**What to do**.
Would you please return only the lines from the one with "Click the restaurant icon for AMC Royal Hotel" through the last line of the records below, leaving the pictures out?

──────────

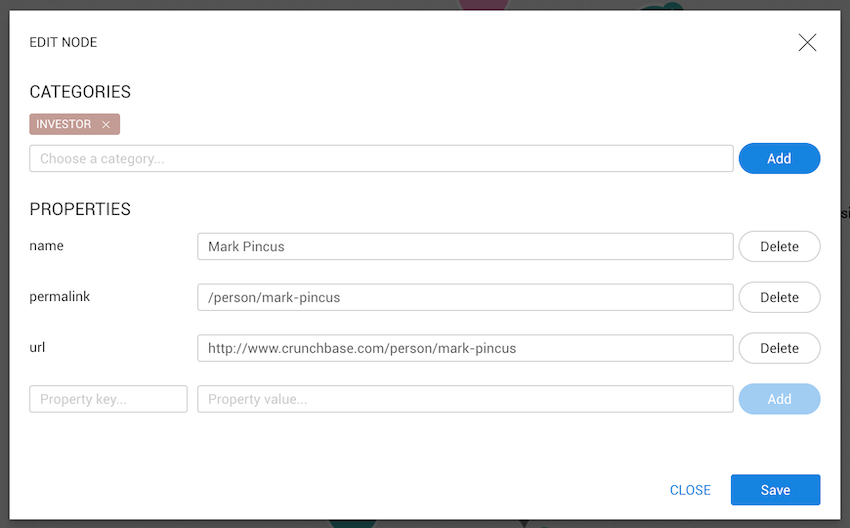Delete the permalink property
The height and width of the screenshot is (528, 850).
tap(779, 298)
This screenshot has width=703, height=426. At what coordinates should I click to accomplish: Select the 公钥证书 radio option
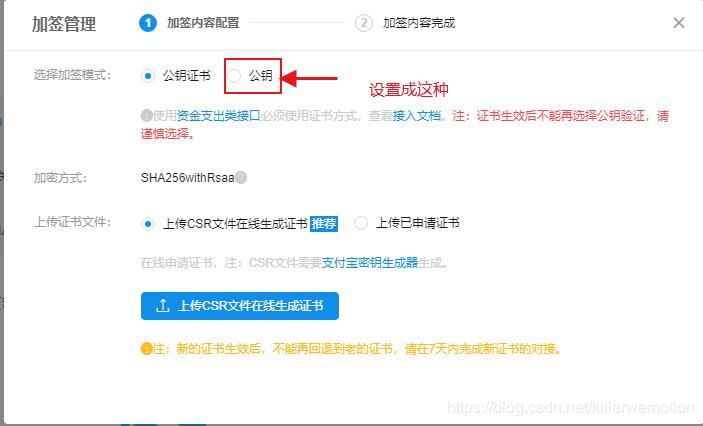[x=148, y=76]
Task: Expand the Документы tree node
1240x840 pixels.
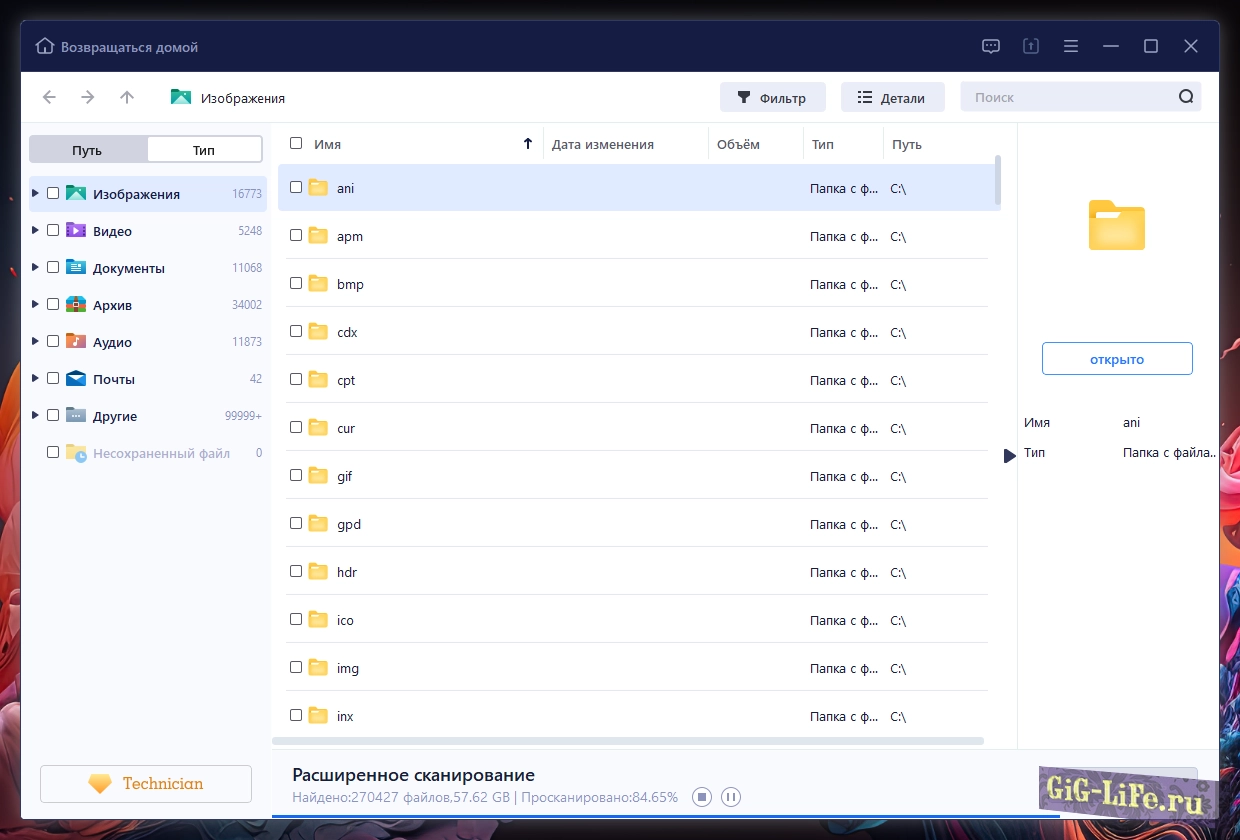Action: coord(36,267)
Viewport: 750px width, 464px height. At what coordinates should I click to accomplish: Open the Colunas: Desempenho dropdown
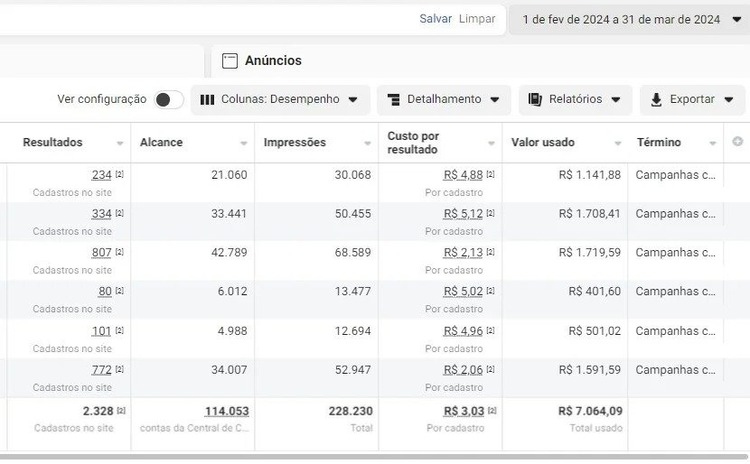point(280,99)

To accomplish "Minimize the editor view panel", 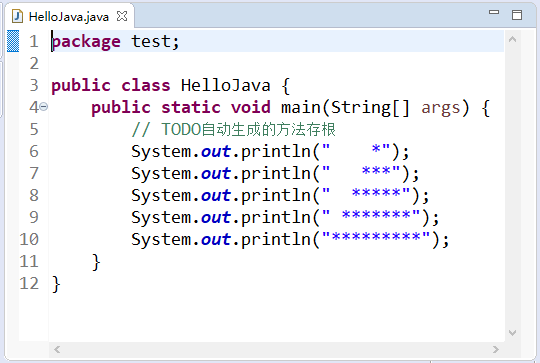I will click(494, 12).
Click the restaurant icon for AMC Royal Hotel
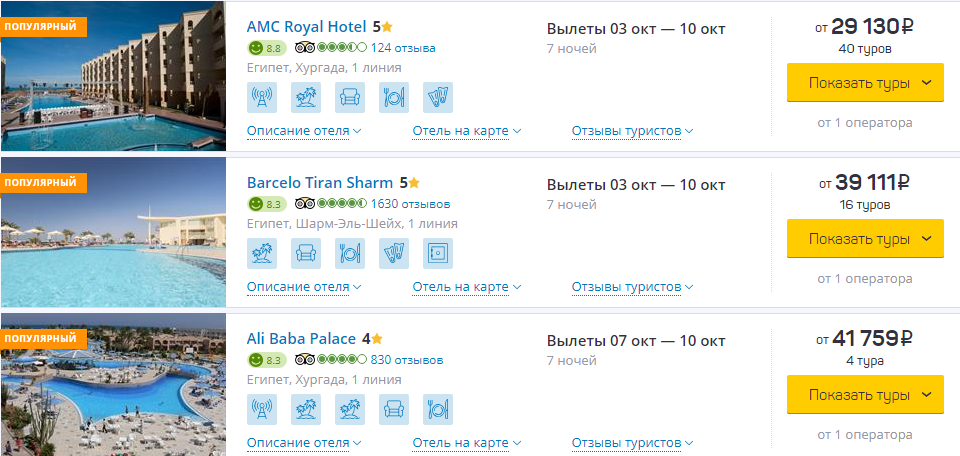Viewport: 960px width, 456px height. coord(394,97)
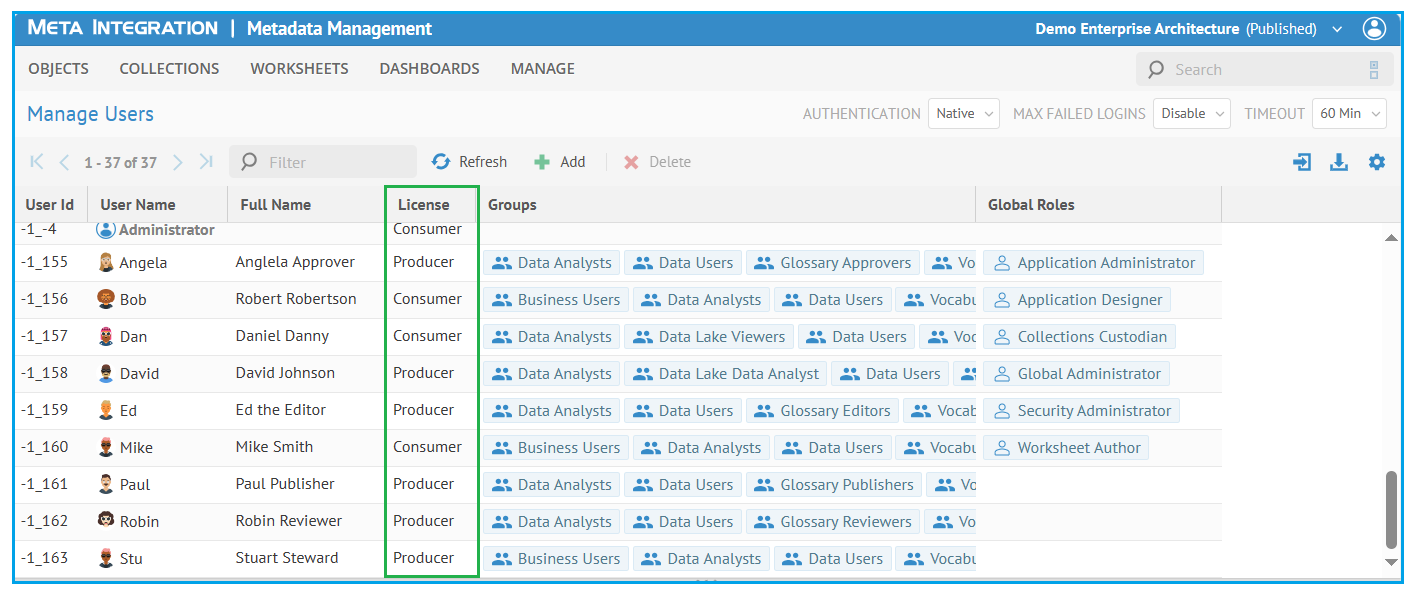The height and width of the screenshot is (594, 1408).
Task: Expand the Demo Enterprise Architecture selector
Action: click(x=1337, y=30)
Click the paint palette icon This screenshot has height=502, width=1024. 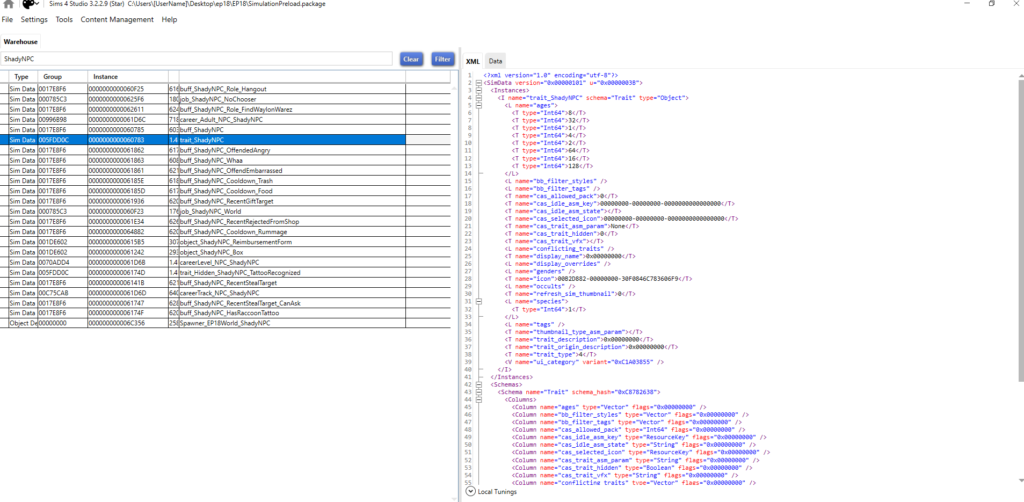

──────────

**Completed task**.
Click the restaurant icon for AMC Royal Hotel
Viewport: 960px width, 456px height. coord(394,97)
The height and width of the screenshot is (594, 1408).
Task: Expand the Demo Enterprise Architecture selector
Action: click(x=1337, y=30)
Click the paint palette icon This screenshot has height=502, width=1024. 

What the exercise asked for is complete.